<<<<

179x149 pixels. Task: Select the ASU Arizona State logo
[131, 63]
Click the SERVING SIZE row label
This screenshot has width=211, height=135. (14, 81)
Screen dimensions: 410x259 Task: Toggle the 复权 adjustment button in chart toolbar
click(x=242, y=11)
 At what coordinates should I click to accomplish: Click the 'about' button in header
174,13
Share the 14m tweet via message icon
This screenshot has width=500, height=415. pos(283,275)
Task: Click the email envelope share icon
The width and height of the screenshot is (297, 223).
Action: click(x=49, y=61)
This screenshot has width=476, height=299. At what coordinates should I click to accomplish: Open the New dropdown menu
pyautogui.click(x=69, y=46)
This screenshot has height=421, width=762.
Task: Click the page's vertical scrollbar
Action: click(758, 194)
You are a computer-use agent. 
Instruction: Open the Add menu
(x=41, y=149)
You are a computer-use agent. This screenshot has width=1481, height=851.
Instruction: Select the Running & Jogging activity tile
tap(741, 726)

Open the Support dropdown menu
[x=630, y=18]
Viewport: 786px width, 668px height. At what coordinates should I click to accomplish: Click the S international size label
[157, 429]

>>>>

• **What you should do**
Which lines above run from the one containing "Click the SERVING SIZE row label" to the one containing "Task: Click the email envelope share icon"? Give them again exactly, both ends included.

• **Answer section**
Click the SERVING SIZE row label
This screenshot has width=211, height=135. (14, 81)
Screen dimensions: 410x259 Task: Toggle the 复权 adjustment button in chart toolbar
click(x=242, y=11)
 At what coordinates should I click to accomplish: Click the 'about' button in header
174,13
Share the 14m tweet via message icon
This screenshot has width=500, height=415. pos(283,275)
Task: Click the email envelope share icon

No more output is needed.